К самому подножию Эмэйшань, к утонувшей в зелени леса на склоне невысокого холма гостинице с поэтическим названием «Красная жемчужина» привозят меня эмэйские товарищи, быстро договариваются о чем-то с администратором, устраивают, желают успешного восхождения и прощаются до послезавтра.

Местность, в которой расположился отель «Хунчжу», очень живописна. Отгороженная от автодороги запретительными знаками, лежащая чуть в стороне от потока рвущихся к достопримечательностям Эмэя туристов, она расслабляюще тиха и безмятежна. Воздух упоительно-свеж, абсолютно недвижим и насыщен ароматом цветущих деревьев. Тишину нарушают лишь невидимые в густой зелени, неугомонно чирикающие воробьи да время от времени покаркивающая в отдалении ворона. В тусклой и сонной воде затаившегося в ложбине пруда плещется рыбья молодь. А на берегу розовеют спелые ягоды земляники, свежие, аппетитные, но, к досаде моей, совершенно безвкусные.

Небольшой сувенирный магазинчик при гостинице не может предложить ничего, кроме примитивной, отпечатанной на тонком листке бумаги карты-схемы (схема 3), где расписаны несколько маршрутов восхождения. Вместо этого листочка можно обзавестись сумкой или носовым платком с тем же, может чуть менее подробным планом Эмэйшань. Этого, конечно, маловато, но одно мне совершенно ясно: ни один из указанных маршрутов мне не подходит — они рассчитаны на три-четыре дня, в моем же распоряжении всего полтора.



Схема 3. Туристская карта Эмэйшань


Традиция предписывает подниматься к вершине не спеша, наслаждаясь пейзажем, осматривая достопримечательности и не забывая почтить вниманием буддийских святых, останавливаясь на ночлег в монастырях и храмах, исстари дававших приют пилигримам и запоздалым путникам, а ныне в большинстве своем превращенных в постоялые дворы.
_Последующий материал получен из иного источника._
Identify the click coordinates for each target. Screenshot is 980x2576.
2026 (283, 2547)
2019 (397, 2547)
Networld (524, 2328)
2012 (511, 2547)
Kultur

Честно говоря, и мне хотелось бы проделать все так, как на протяжении многих веков поступали неделями и месяцами добиравшиеся до священной горы паломники: вооружиться прочным деревянным посохом, закрыться от палящего солнца или дождя широкополой соломенной шляпой и, погрузившись в самосозерцание, подчеркнуто углубленное на фоне открывающихся в пути природных чудес, медленным и глубоко осмысленным шагом двинуться к вершине. В конечном счете только так можно хотя бы отчасти — насколько это возможно для европейца, не верящего ни в будду, ни в какие другие сверхъестественные явления, — испытать те чувства, которые обуревали на склонах Эмэйшань и ревностного буддиста, и простого крестьянина, на всякий случай не забывавшего ублажать и даосских святых, и буддийских богов. Да и нежданно пробудившееся тщеславие настойчиво зудило: «Иди пешком… Иди пешком… Тогда ты сможешь говорить, что совершил восхождение на Эмэйшань. В противном случае…»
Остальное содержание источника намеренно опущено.